CUNNINLYNGUISTS - Will Rap For Food

A l'époque de leurs débuts, le groupe de Lexington dans le Kentucky, un Etat à la limite même entre Nord et Sud, n'était encore composé que de deux rappeurs, Deacon the Villain, et Kno, lequel assurait aussi l'essentiel des beats. Ensemble, ils transportaient loin de ses bases un rap aux saveurs très East Coast, qui laissait la part belle aux scratches et à la maîtrise du sample, ainsi qu'à l'art de la parole, aux exercices verbaux et aux punchlines, comme le soulignait leur nom même, un jeu de mot signifiant quelque chose comme "les linguistes rusés". Comme le voulait l'idéologie indé, les CunninLynguists aimaient s'en prendre au rap dominant, le violent et le matérialiste. Le titre ironique de leur premier album, Will Rap for Food (déniché dans une vidéo où Dr. Dre se moquait de son rival Eazy-E), l'indiquait, ainsi que quelques titres qui en étaient issus, comme "Funkinwichu", à la fin duquel le duo ironisait sur les labels Cash Money et No Limit, et "Thugged Out Since Cub Scouts", où il ridiculisait les rappeurs gangsta.

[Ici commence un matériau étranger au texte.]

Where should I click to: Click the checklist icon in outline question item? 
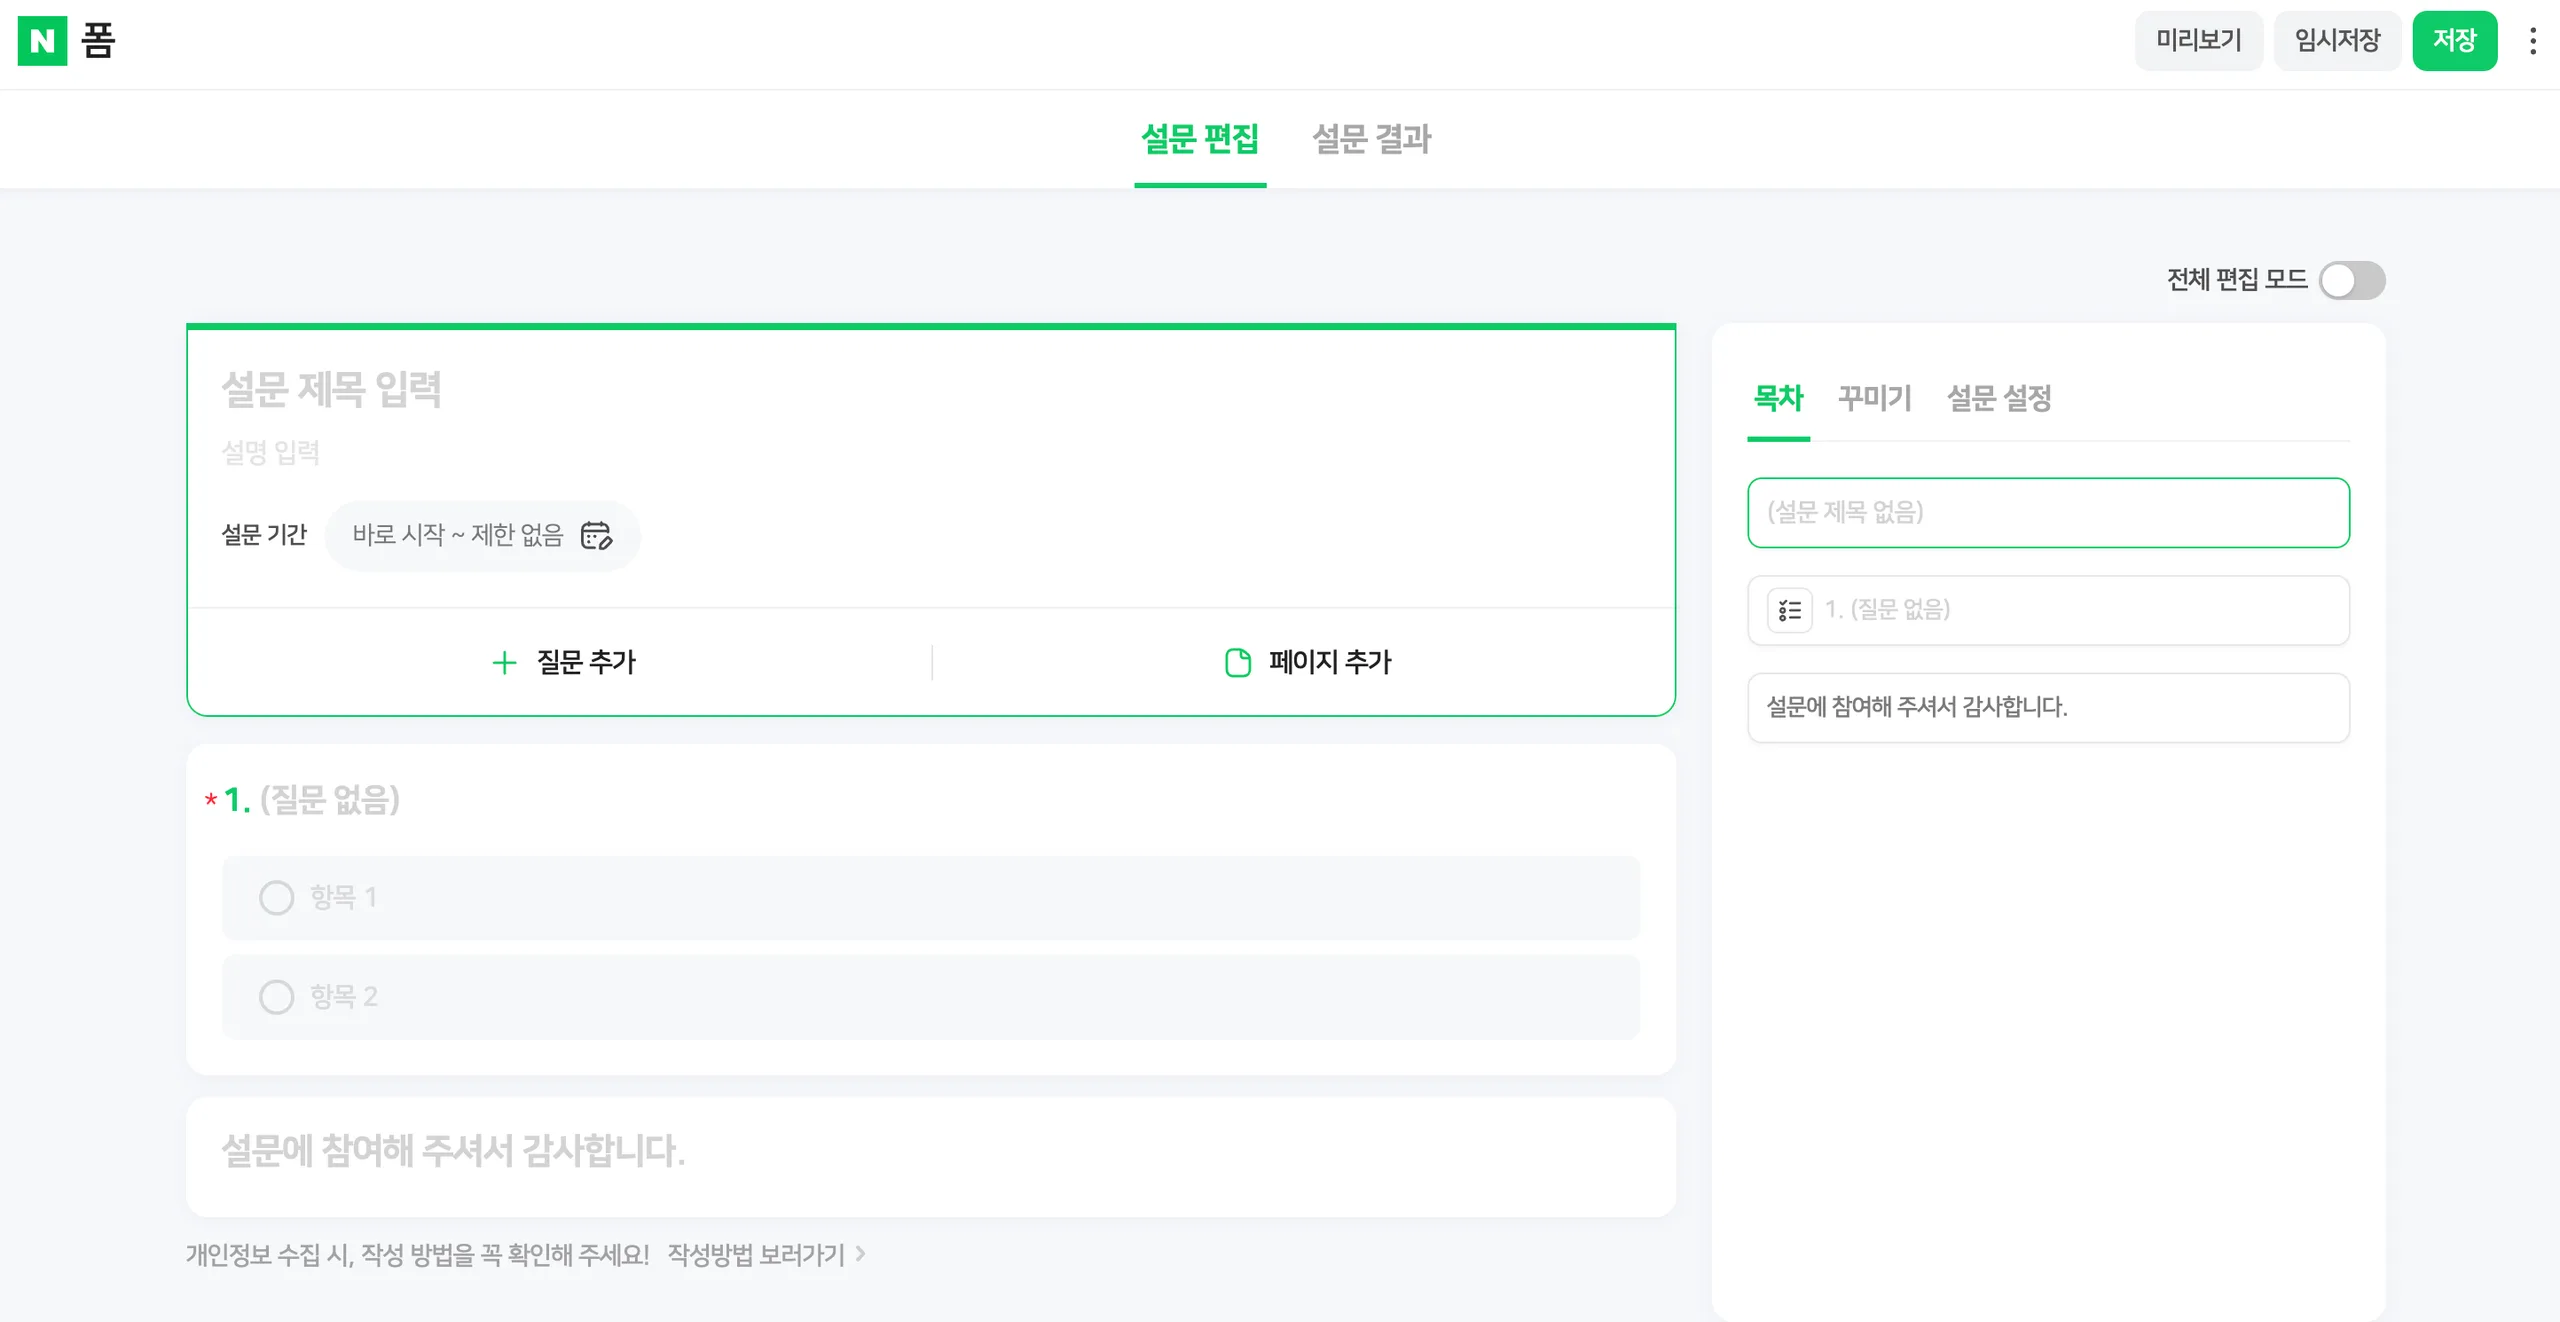click(x=1790, y=610)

Il y avait donc beaucoup de sarcasmes sur Will Rap for Food, mais pas que. Les CunninLynguists donnaient également dans un rap ludique et bon esprit avec "Lynguistics", "Halfanimal", "Takin' the Loss", avec Jugga the Bully, et le posse cut "616 Rewind", avec Tone Deff, Sankofa, Kashal Tee et Celph Titled. Et quelques titres jouaient aussi de la corde sensible, rompant avec l'atmosphère joyeuse de l'ensemble : "Mic Like a Memory", à propos de la bouée de sauvetage qu'a été le hip-hop dans la vie des intéressés ; "Missing Children", avec Braille, sur la mort de quelques proches ; "Family Ties", sur leur abandon par des parents indignes.

L'atout de l'album, c'était aussi le travail de Kno aux sons. Moins bon rappeur que Deacon, il se rattrapait avec ses beats, multipliant les trouvailles : les cordes endiablées de "Lynguistics", le sample de Common sur "Mic Like a Memory" ou celui d'Eminem sur "Halfanimal", l'accordéon de "Thugged Out Since Cub Scouts", l'instrumental trip hop de "Not Guilty", le chant sépulcral de "Missing Children", la conclusion drum'n'bass que partageaient ce même titre et "Takin' the Loss". En comparaison de ses beats, le single "So Live!" produit par Celph Titled paraissait bien fade. Rien de plus logique donc, si par la suite, quand Mr. SOS puis Natti les rejoindront, Kno délaissera le micro et se focalisera sur la production, contribuant à faire des CunninLynguists l'un des rares groupes indé à sécuriser durablement sa place dans le paysage du rap.